Because the Brewers had faded from the postseason picture by the time he set the record, Lucroy called the moment bittersweet.
"I wish I would have had a bad year and we went all the way to the World Series," he said. "That's the kind of guy I am. That's what I wish could have happened. Obviously, it didn't happen that way."
2. Thumbs down
Braun played 135 games in 2014 and posted career lows across the board, with a .266 batting average, .324 on-base percentage, .453 slugging percentage and .777 OPS. The problem was an inflamed nerve near the base of his right thumb, which for the past two years has forced the 2011 NL MVP and 2012 runner-up to alter his mechanics, sapping his power. Braun, who said he deserved much of the blame for the Brewers' end-of-season collapse, underwent a surgical procedure on Oct. 2 aimed at eliminating the problem. He reported the day before Thanksgiving that the pain was gone.
"I said it last year a few times, I really believe if I was anywhere near healthy, the season ends up differently," Braun said. "Hopefully, this thing continues to feel good like it does right now, and I can get back to being one of the best players in the league."
Much rides on him doing so.
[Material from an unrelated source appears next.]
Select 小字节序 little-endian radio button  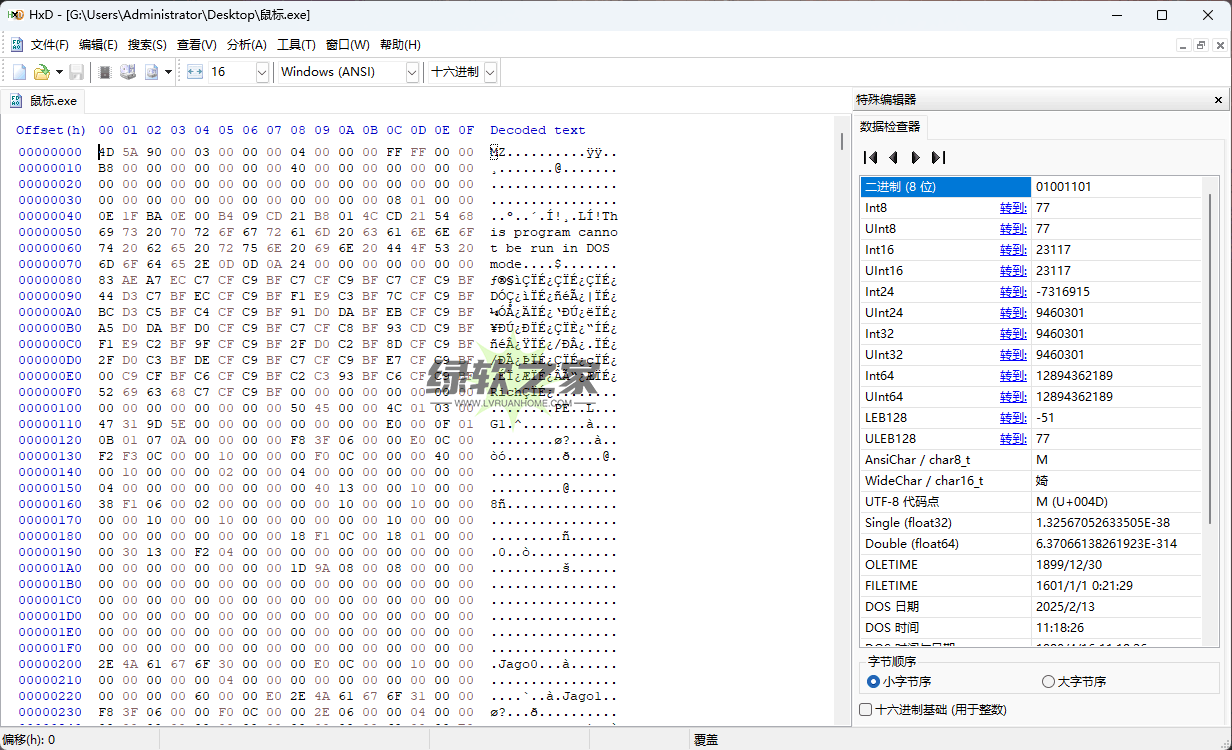coord(874,682)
Braun will earn $12 million in 2015 before a five-year, $105 million extension kicks in beginning with the 2016 season.
1. Free falling
The Brewers lost 22 of their final 31 games to fall from first place and, according to STATS LLC, became only the fifth team since the divisional era began in 1969 to spend at least 150 days in first place, yet miss the playoffs. The others were the '69 Cubs, 2007 Mets, '08 D-backs and '09 Tigers. Those other four teams finished in second place, but the Brewers -- who spent exactly 150 days atop the NL Central, including every day from April 5-Aug. 31 before dropping from the top spot with a Labor Day loss at Wrigley Field -- finished third behind the postseason-bound Cardinals and Pirates. During the season's final weekend, Attanasio made clear his disappointment, saying, "they're better than this and they didn't show it."
Players shared that sentiment.
"I don't know what happened," Lucroy said. "Just, we had a lot of things go wrong at the same time. Guys started slumping all at the same time, and we couldn't quite get it back rolling again. Those prolonged slumps are what beat us."